Agentes del Instituto Nacional de Migración (INM) y policías federales detuvieron este lunes en el municipio de Pijijiapan, en la costa de Chiapas, a cientos de migrantes, la mayoría centroamericanos, cuando caminaban en caravana sobre la carretera hacia el norte del país, informaron fuentes gubernamentales.

Dijeron que la detención se produjo después del mediodía en el ejido Echegaray -12 kilómetros antes de llegar a la cabecera municipal de Pijijiapan-, donde el INM tiene una caseta de inspección, cuando alrededor de tres mil migrantes que por la madrugada habían salido de Mapastepec, pretendieron cruzar.

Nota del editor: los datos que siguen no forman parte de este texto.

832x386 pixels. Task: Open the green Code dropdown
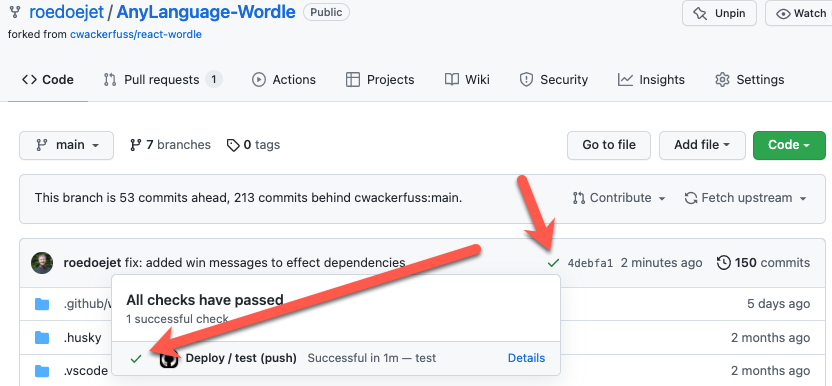tap(789, 145)
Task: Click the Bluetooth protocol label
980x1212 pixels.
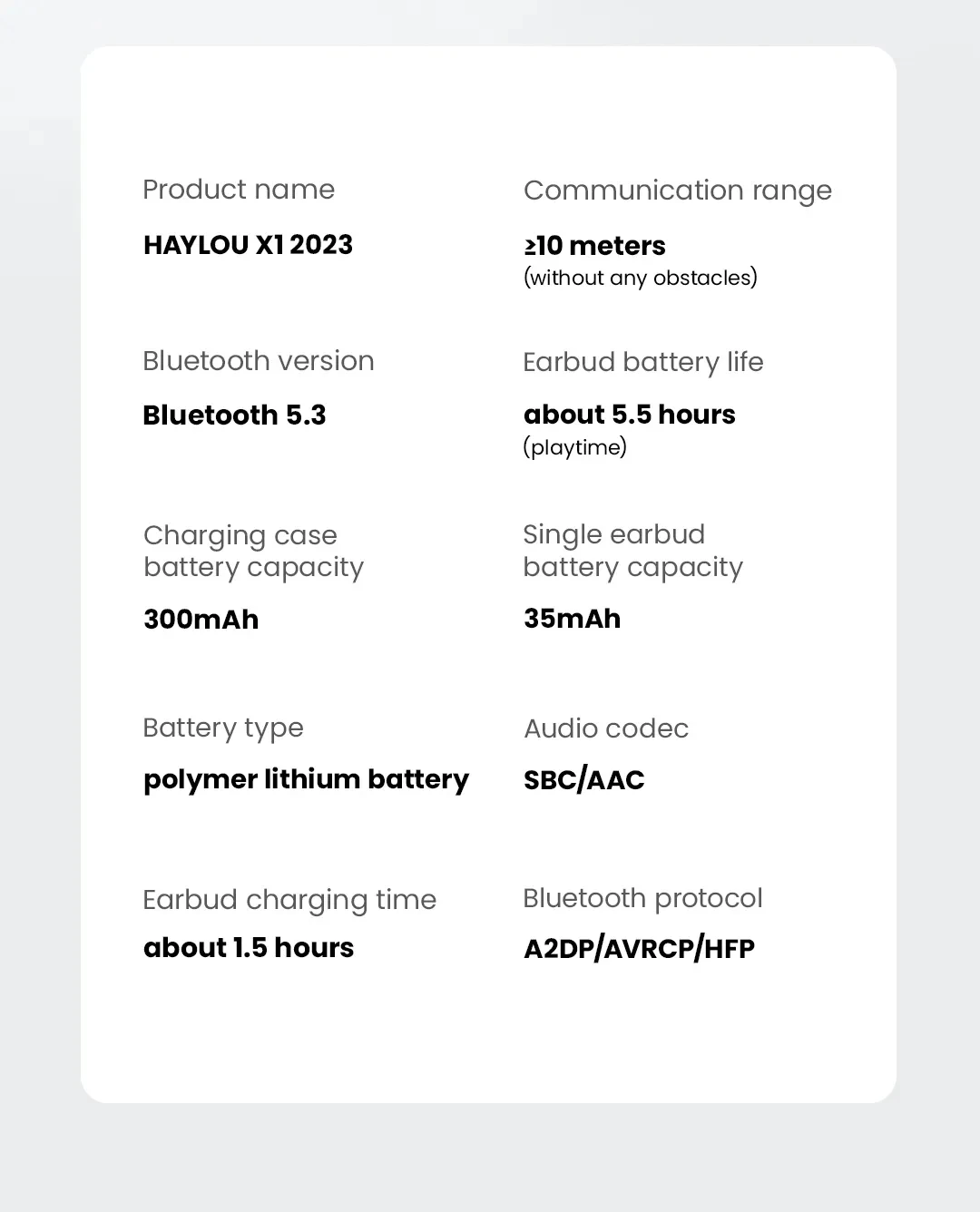Action: click(x=642, y=898)
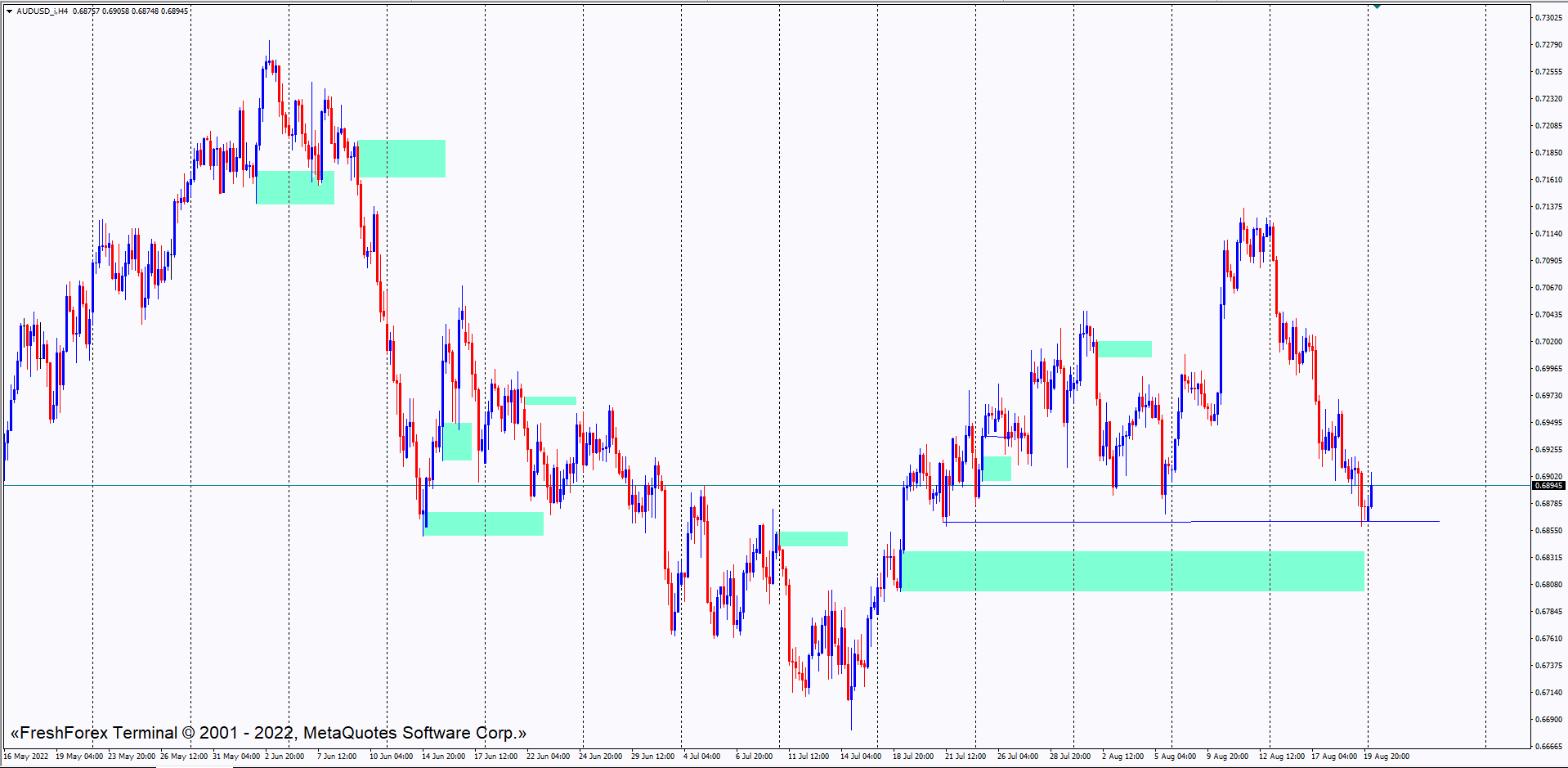Viewport: 1568px width, 768px height.
Task: Open the one-click trading dropdown arrow beside AUDUSD_i,H4
Action: click(9, 11)
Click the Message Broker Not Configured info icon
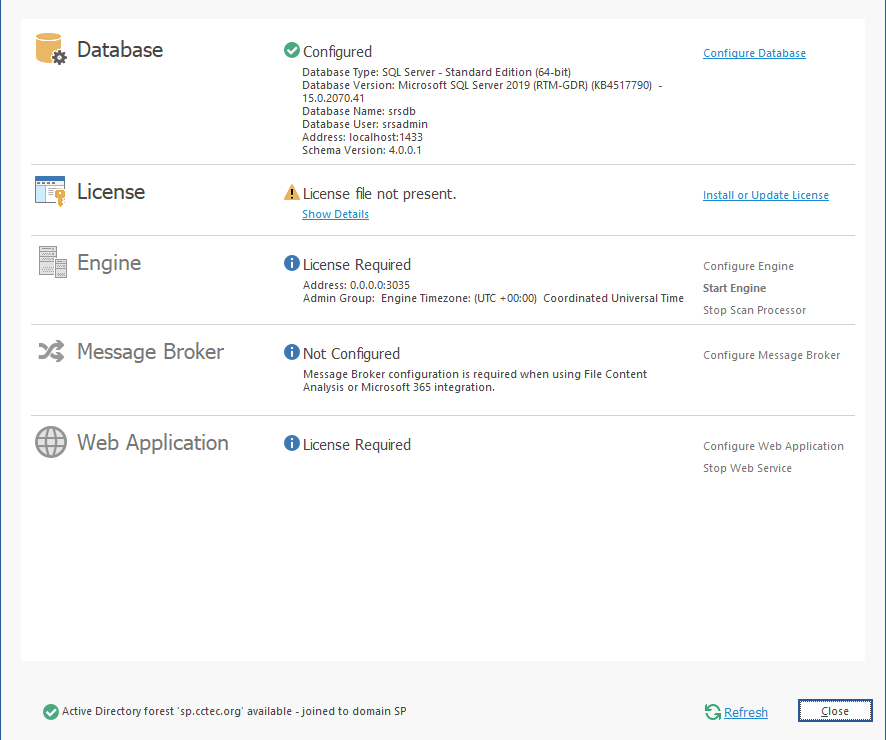The height and width of the screenshot is (740, 886). tap(292, 352)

Añadieron que en ese lugar, decenas de agentes del INM y de la Policía Federal los esperaban con 10 autobuses y una docena de camionetas para subirlos y presuntamente trasladarlos a la estación migratoria Siglo 21, con sede en Tapachula, para ser deportados.

Señalaron que algunos de los indocumentados lanzaron piedras a los uniformados y otros trataron de huir por entre el monte, pero muchos de ellos fueron arrestados, pues estaban cansados, ya que hoy habían caminado alrededor de 40 kilómetros en diez horas desde Mapastepec, donde estuvieron dos días.

Afirmaron que los migrantes reclamaron a gritos a los agentes mexicanos que por qué los detenían, ya que no estaban cometiendo delito alguno y que lo que quieren es llegar al norte del país.

Explicaron que antes de su arribo, los agentes del INM y los policías federales se desplegaron en dos grupos sobre la autopista costera para detener a los migrantes, hombres, mujeres y niños y cuya cifra no había sido dada a conocer la tarde de este lunes por las autoridades mexicanas.

El grupo de aproximadamente tres mil migrantes se conformó con contingentes que fueron llegado en diferentes fechas, el más numeroso de cerca de dos mil, hace dos días.

Ahí se sumaron muchos migrantes que desde hace tres semanas permanecían esperando una respuesta de las autoridades migratorias para obtener la llamada tarjeta por razones humanitarias y otros que llegaron de manera individual o en pequeños grupos durante los últimos días o semanas.

Esta es la primera vez que se conoce que las autoridades migratorias intervienen el núcleo de la caravana, la cual quedó dispersa. Durante los últimos meses, aunque el gobierno de México ha seguido devolviendo a sus países de origen a miles de centroamericanos, también miles de ellos, más de 15.000, obtuvieron visas humanitarias que permiten permanecer y trabajar en el país.

Sin embargo, el gobierno mexicano se enfrenta a una creciente presión de Estados Unidos para que controle los flujos migratorios. El presidente Donald Trump ha amenazado en varias ocasiones con cerrar la frontera, que está desbordada tanto del lado mexicano como del estadounidense.

Por su parte, la secretaria de Gobernación, Olga Sánchez Cordero, anunció a finales de marzo que el ejecutivo quería instalar una especie de cinturón de contención en el sur del país para evitar que los migrantes avanzaran hacia el norte.

Algunos salvadoreños que llegaron a Pijijiapan al separarse del grupo, comentaron que estuvieron alrededor de un mes en el albergue de Mapastepec, mientras personal del INM estudiaba su caso y el final les ofreció la tarjeta de trabajador regional, pero lo que ellos quieren es llegar al norte del país para cruzar a Estados Unidos donde los esperan familiares que los van ayudar a conseguir trabajo.

Las fuentes expresaron que representantes de las comisiones Nacional y Estatal de Derechos Humanos presenciaron el operativo, sin que trataran de impedir la detención de los indocumentados, con el argumento de que sólo estaban documentando las acciones.

El contingente seguía la ruta que desde octubre del año pasado recorrieron diferentes caravanas de migrantes que llegaron a la capital y al norte del país.

Las últimas cifras ofrecidas por el INM el viernes decían que 5.336 los migrantes que están siendo atendidos en albergues o estaciones migratorias de Chiapas. Agregó que más de 1.500 de ellos estaban en espera para ser retornados.

El domingo, la Comisión Nacional de Derechos Humanos elevó el número de migrantes en el estado a más de 7.500, entre los que figuran detenidos, los alojados en albergues y los que estaban en movimiento, e instó a las autoridades a hacer un censo adecuado, sobre todo de menores, y a darles la debida atención.